- 1 lb Fingerling Gourmet Potatoes, halved lengthwise
- ½ lb cherry tomatoes, halved
- 10 asparagus
- 1 bunch green onions, thinly sliced
- Small bunch flat-leaf parsley, finely chopped
- 3 tbsp olive oil
- Salt and pepper
- 4 tbsp olive oil
- 2 tbsp apple cider vinegar
- 1 tbsp Dijon Mustard
- 1 tbsp maple syrup
- ½ tbsp TurmeriX™
For the salad:
- Preheat the oven to 400°F.
- Transfer the potatoes to a baking sheet, and sprinkle 1 ½ tbsp olive oil, salt and pepper. Roast for 15 minutes.
- Meanwhile, blanch the asparagus in boiling water about 10 minutes.
- Toss your tomatoes with the potatoes in the remaining 1 ½ tbsp olive oil on the baking sheet (use another baking sheet if needed).
- Continue roasting for 15 minutes or until potatoes browned and crisp.
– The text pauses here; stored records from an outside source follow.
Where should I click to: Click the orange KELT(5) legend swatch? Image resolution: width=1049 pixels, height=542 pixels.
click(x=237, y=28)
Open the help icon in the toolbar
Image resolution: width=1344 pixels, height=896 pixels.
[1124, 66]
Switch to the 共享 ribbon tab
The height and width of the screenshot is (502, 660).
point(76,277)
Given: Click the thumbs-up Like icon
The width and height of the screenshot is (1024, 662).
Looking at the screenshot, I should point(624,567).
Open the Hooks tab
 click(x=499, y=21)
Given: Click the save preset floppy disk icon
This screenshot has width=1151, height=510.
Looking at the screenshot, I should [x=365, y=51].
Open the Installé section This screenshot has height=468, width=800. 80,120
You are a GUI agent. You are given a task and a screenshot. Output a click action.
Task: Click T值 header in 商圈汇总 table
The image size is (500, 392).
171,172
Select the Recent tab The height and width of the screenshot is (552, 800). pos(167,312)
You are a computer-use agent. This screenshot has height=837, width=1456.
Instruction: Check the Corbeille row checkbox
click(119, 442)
- Remove potatoes and tomatoes from the oven and set aside in a bowl or a plate.
- Add onions and parsley.
For the dressing:
- In a small bowl mix all the ingredients together until combined.
- Pour on top of the warm potatoes.
Serve slightly warm or at room temperature.
Add arugula if you would like to make this potatoes salad a main dish.